The letters introduced in evidence and the oral testimony support the conclusion of the trial court that there was no agreement to carry on a business at a profit. Gary, in effect, admitted this in his letter of ‘acceptance.’ He stated that he would not act on behalf of the partnership without the decedent's instructions. One of the primary elements of a partnership is for the partners to participate to some extent in the management and control of the business, and it is virtually essential to a determination that such a relationship existed. Dickenson v. Samples, 104 Cal.App.2d 311, 231 P.2d 530. It is fairly inferable that the only purpose of the agreement was to prevent the decedent's sister from getting any part of his estate at his death and that in fact no partnership was intended. There is no other evidence which would support a finding of consideration for the ‘partnership agreement.’ Therefore Gary's argument based on a partnership must fail. Furthermore, the purported transfer of a partnership interest in the stock to Gary was a gift causa mortis. As such it was revocable by the decedent, and the evidence amply supports the conclusion of the trial court that it was revoked.

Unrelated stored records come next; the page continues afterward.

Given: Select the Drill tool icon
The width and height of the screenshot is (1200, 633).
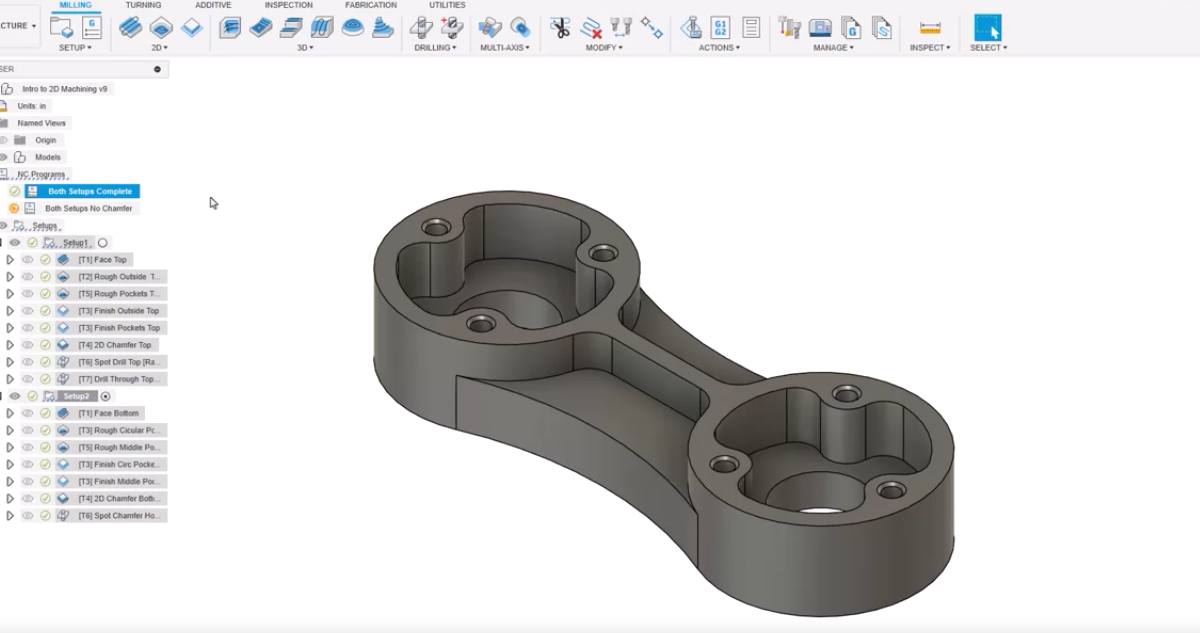Looking at the screenshot, I should [421, 28].
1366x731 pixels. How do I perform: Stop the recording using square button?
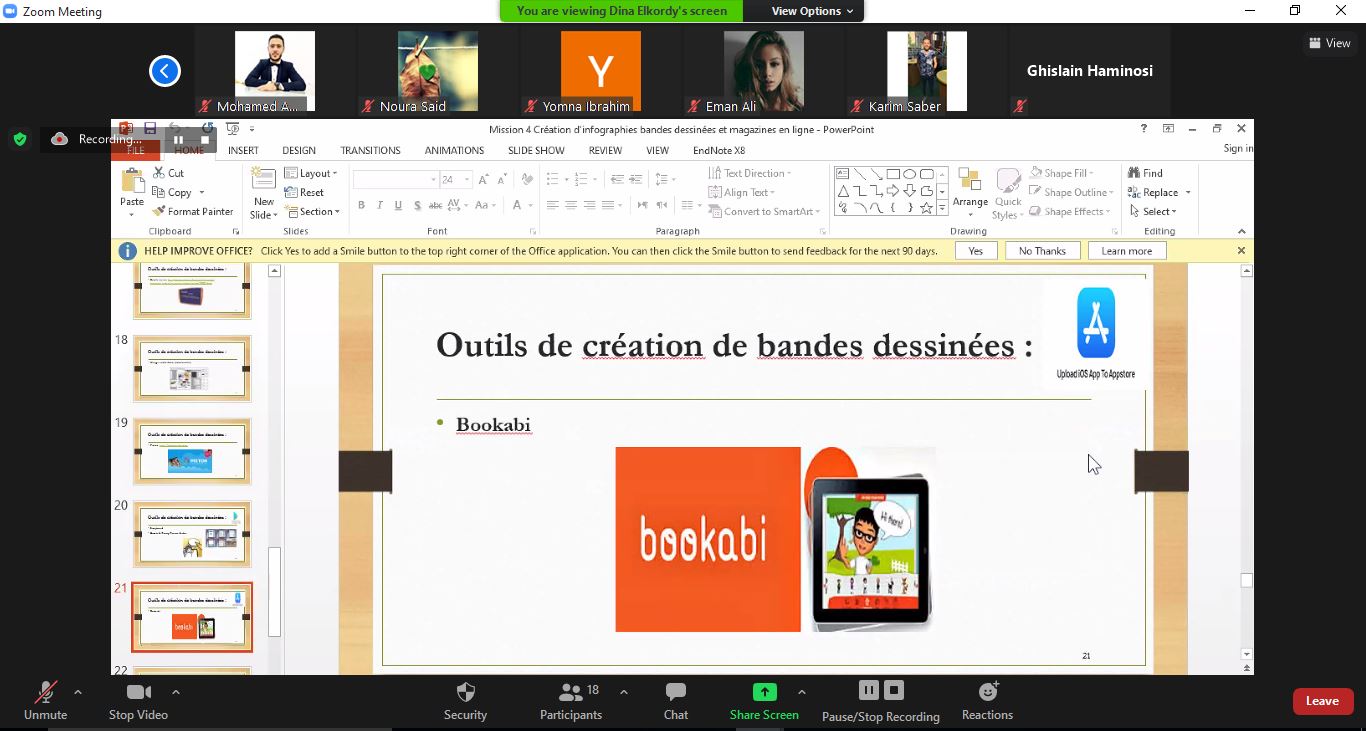[895, 690]
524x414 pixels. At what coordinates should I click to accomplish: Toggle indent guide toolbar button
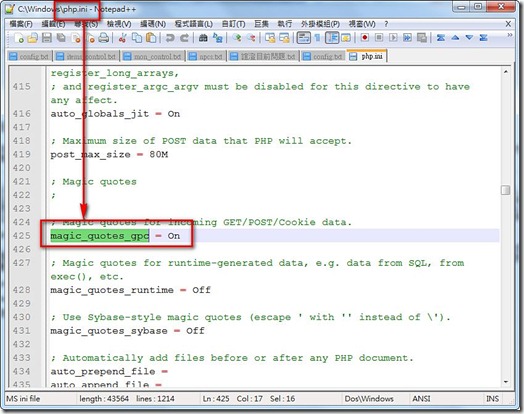click(332, 38)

The Appeal of Marion Clemens and Adeline Blumenthal

These appellants claim that the letter of June 12th constituted a gift inter vivos to Marion Clemens, Adeline Blumenthal and Gary Rosenberg, and therefore it could not be revoked. However, as hereinbefore pointed out, there was ample evidence that decedent was in ill health and that the gift was made under circumstances which would naturally impress him with an expectation of impending death. Any gift under such circumstances would be a gift causa mortis. If so, the telephone call to The Broy Company was sufficient to revoke the gift.

No other points raised required discussion.

The judgment is affirmed.

SCHOTTKY, Justice.

VAN DYKE, P. J., and PEEK, J., concur.